Prévenir la désinsertion et limiter les longs arrêts
Les députés justifient cette mesure par un triple objectif : prévenir la désinsertion professionnelle en maintenant un lien entre le salarié et son entreprise, réduire le nombre d’arrêts de travail évitables, et préserver l’activité économique sans compromettre la convalescence du patient.
Ce dispositif concernerait principalement les pathologies compatibles avec une activité à domicile : troubles musculosquelettiques, troubles anxiodépressifs légers à modérés, suites d’opérations chirurgicales ou blessures limitant la mobilité, comme des fractures ou entorses.

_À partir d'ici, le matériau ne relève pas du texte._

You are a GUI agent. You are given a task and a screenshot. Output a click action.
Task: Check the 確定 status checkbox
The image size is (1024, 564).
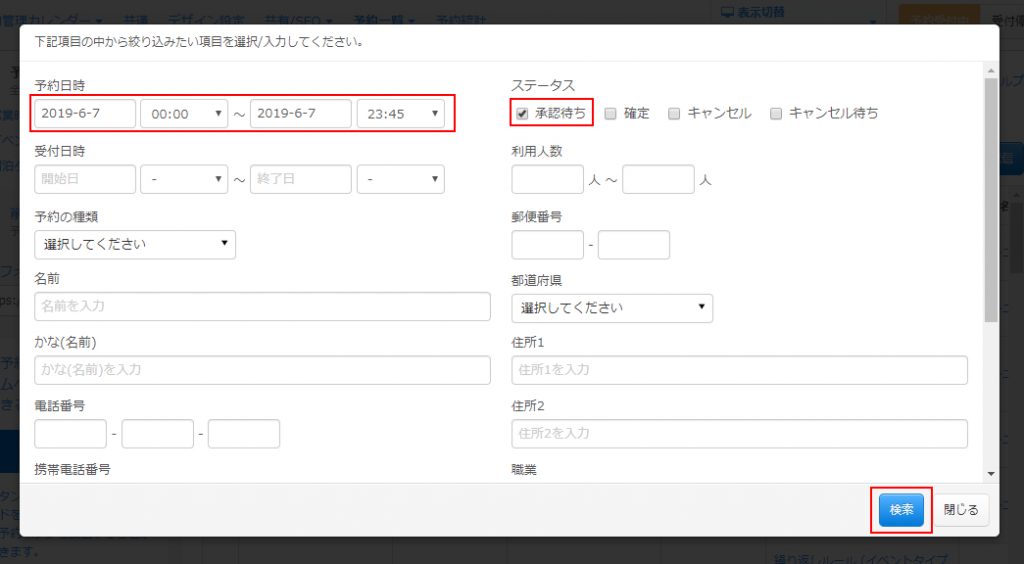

Un enjeu budgétaire important
Cette réforme intervient dans un contexte de forte hausse des dépenses liées aux arrêts maladie. En quatorze ans, les indemnités journalières versées par le régime général sont passées de 6,2 milliards d’euros en 2010 à 10,2 milliards d’euros en 2023. Le gouvernement cherche donc à limiter les arrêts prolongés, tout en offrant une alternative plus souple pour les salariés dont l’état ne justifie pas une interruption totale du travail.
La possibilité de télétravailler pendant un arrêt maladie n’est pas nouvelle. Dès 2018, une mission commandée par le Premier ministre Édouard Philippe avait envisagé cette option. Le projet avait toutefois suscité des inquiétudes syndicales, certains craignant que les salariés ne subissent des pressions pour accepter le télétravail au détriment de leur repos.
Actuellement, seuls les salariés en traitement longue durée peuvent, sous certaines conditions, continuer à travailler à distance, sur recommandation du médecin du travail. Cette nouvelle mesure étendrait donc explicitement la possibilité de télétravail à la prescription médicale initiale, dès le constat de l’arrêt.
Pour l’heure, cette mesure n’a été votée qu’en commission. Le texte du PLFSS 2026 sera examiné en séance publique à l’Assemblée nationale à partir du 4 novembre, avant de passer au Sénat. Si elle est confirmée, la prescription de télétravail en cas d’arrêt maladie pourrait devenir l’une des nouveautés majeures du prochain budget de la Sécurité sociale.